> Work to be completed: Please return only the lines from the one showing "3. Zemský hřebčinec Tlumačov (104, 1857)" to the end of the entries, keeping both ends and dropping every picture.
-------- Extracted records
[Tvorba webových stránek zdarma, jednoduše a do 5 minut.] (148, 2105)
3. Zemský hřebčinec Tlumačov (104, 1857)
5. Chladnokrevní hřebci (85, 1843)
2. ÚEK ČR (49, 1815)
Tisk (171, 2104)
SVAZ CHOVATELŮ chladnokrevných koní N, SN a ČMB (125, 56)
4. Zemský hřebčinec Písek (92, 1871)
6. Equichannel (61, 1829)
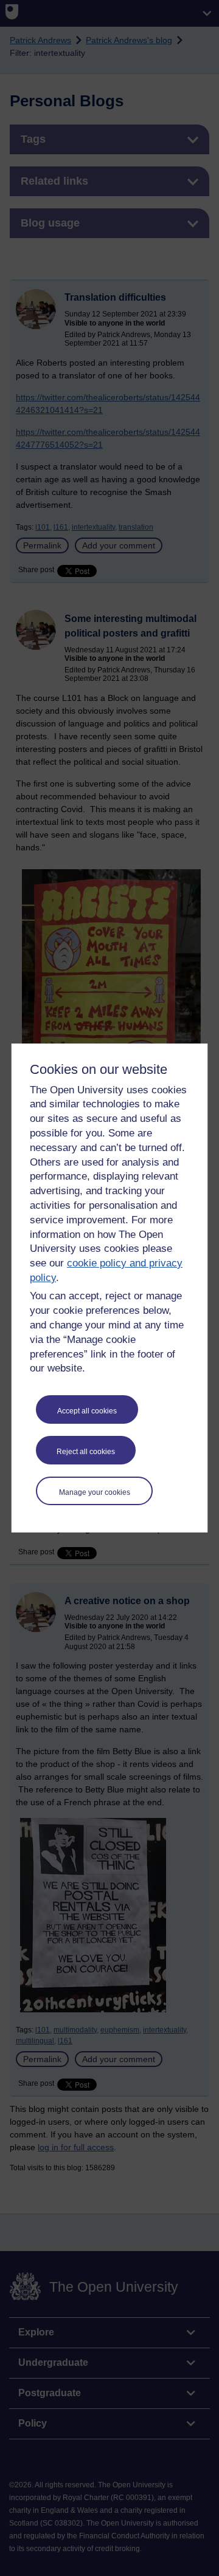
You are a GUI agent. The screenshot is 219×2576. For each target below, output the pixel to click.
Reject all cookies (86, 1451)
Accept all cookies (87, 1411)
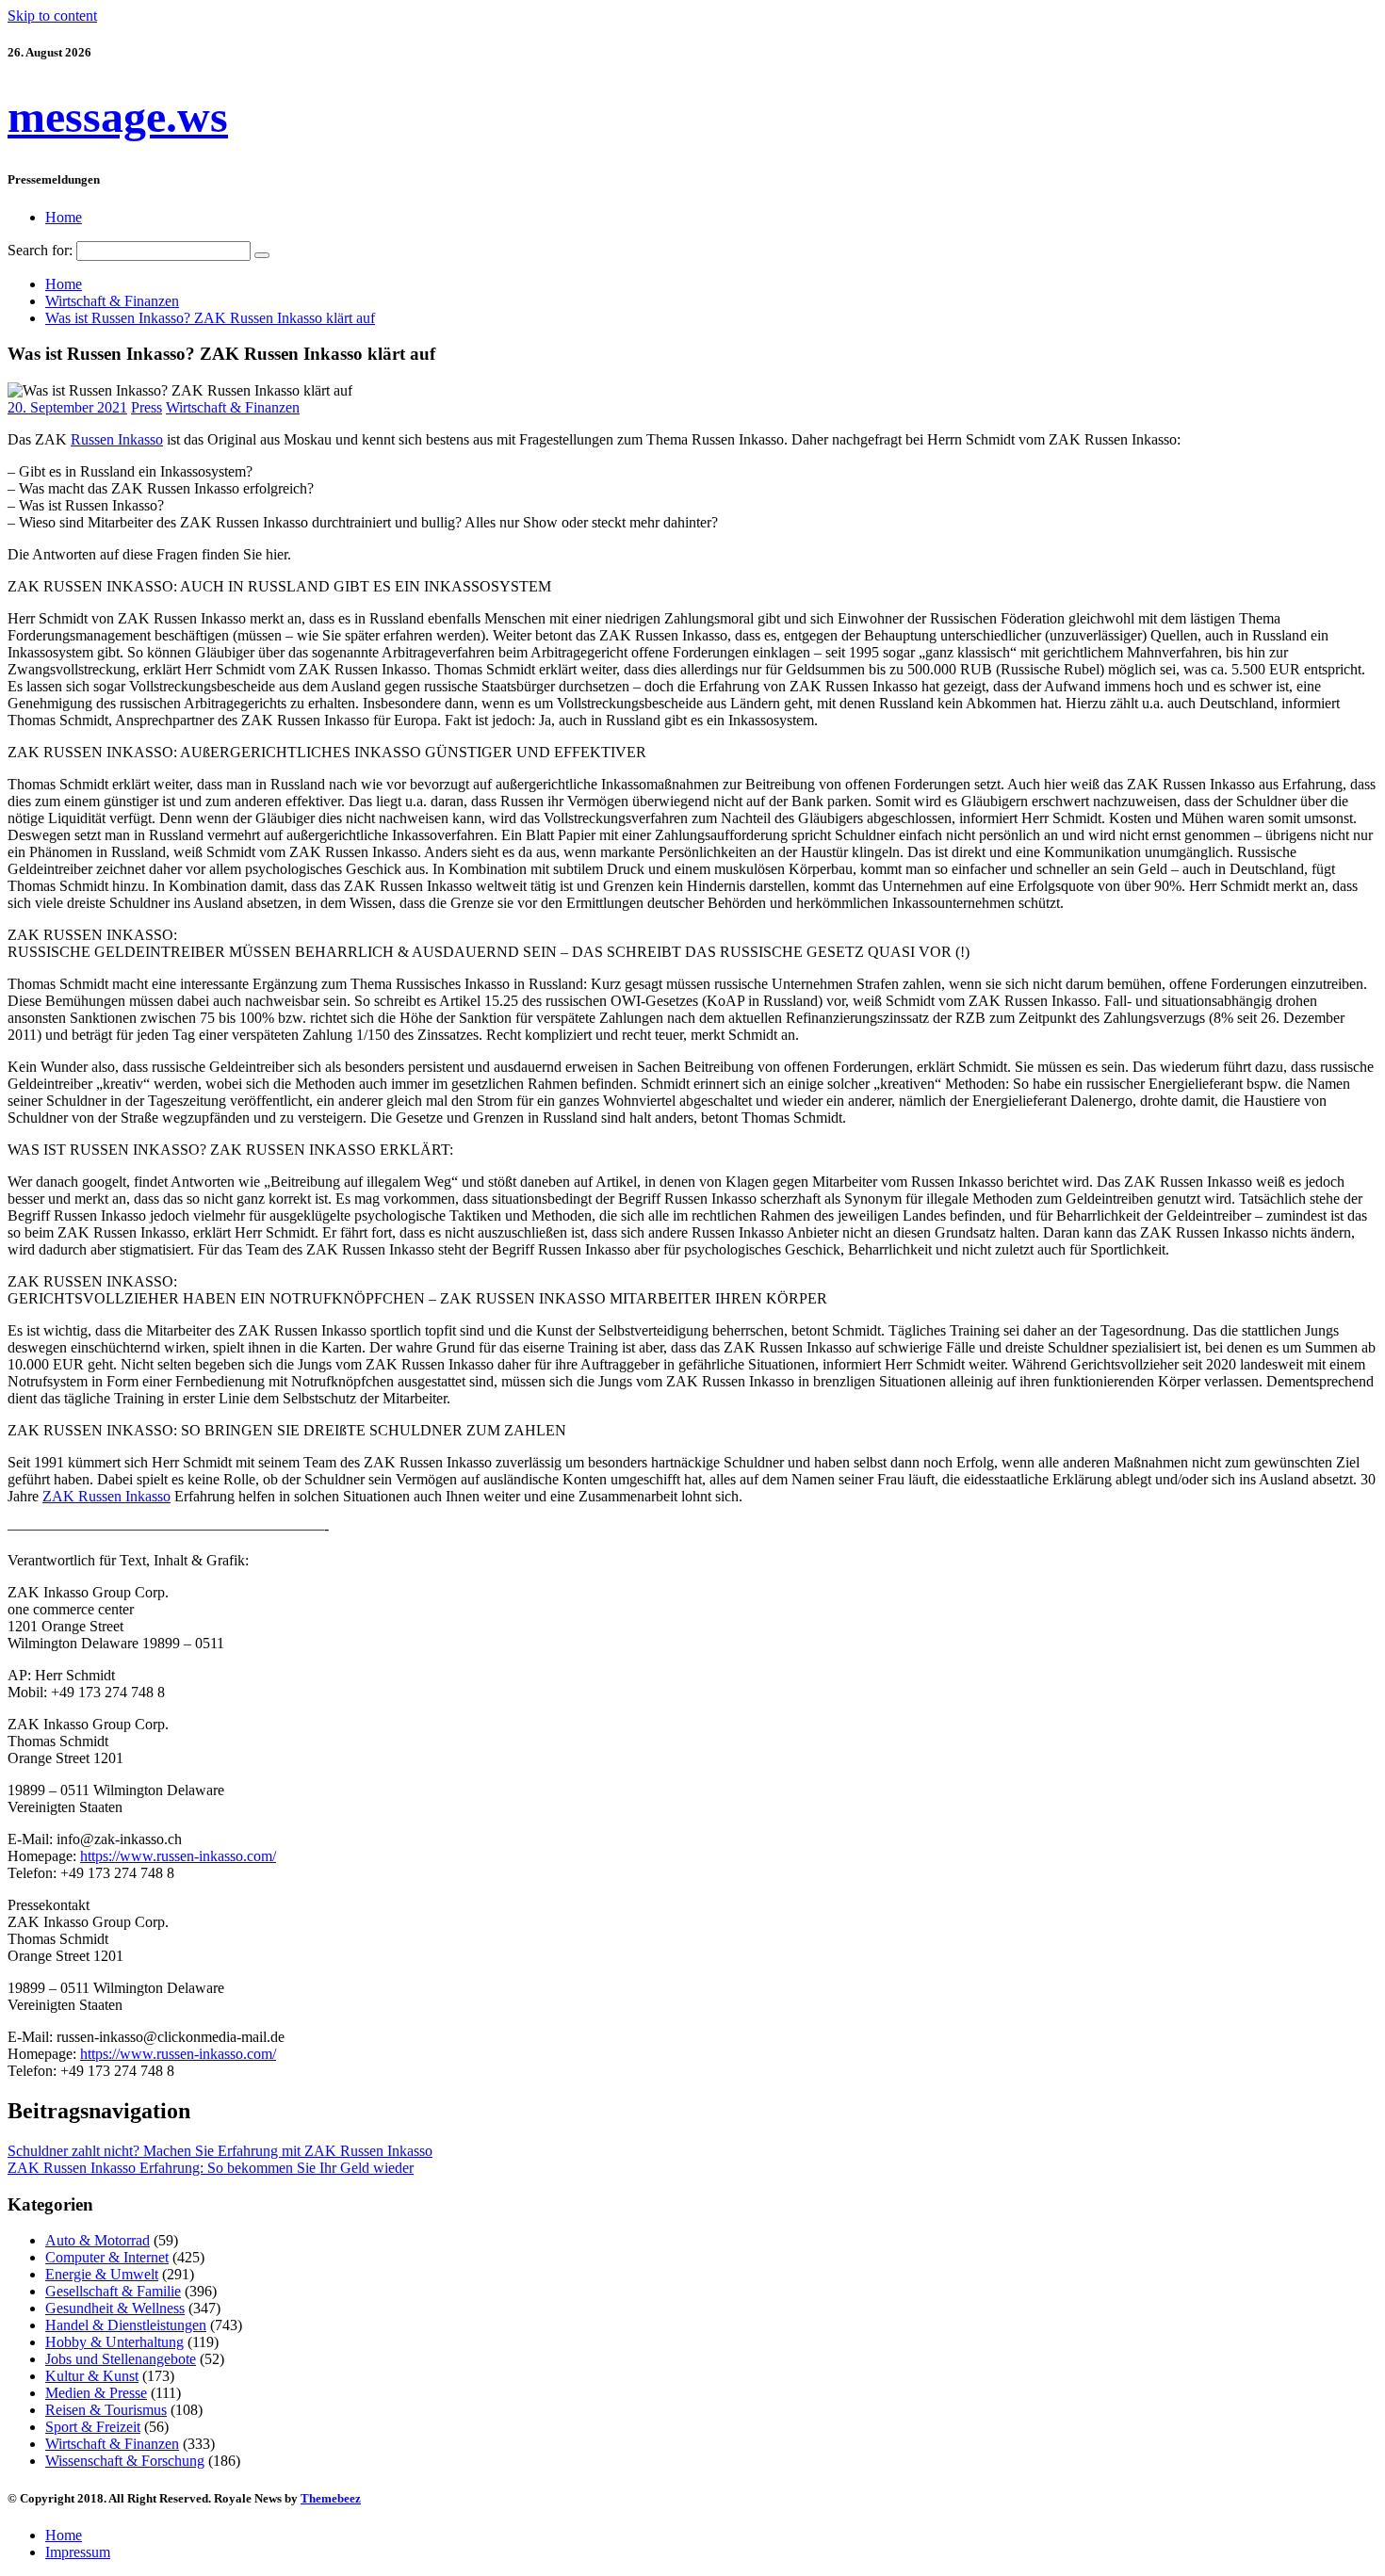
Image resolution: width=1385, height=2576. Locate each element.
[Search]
----------------
> Reply to the exercise:
3. Zemský hřebčinec Tlumačov (104, 1857)
5. Chladnokrevní hřebci (85, 1843)
2. ÚEK ČR (49, 1815)
Tisk (171, 2104)
SVAZ CHOVATELŮ chladnokrevných koní N, SN a ČMB (125, 56)
4. Zemský hřebčinec Písek (92, 1871)
6. Equichannel (61, 1829)
You are a GUI agent. The screenshot is 219×2576. For each target below, output the pixel to click.
Reject all cookies (86, 1451)
Accept all cookies (87, 1411)
Image resolution: width=1385, height=2576. Locate each element.
[Search]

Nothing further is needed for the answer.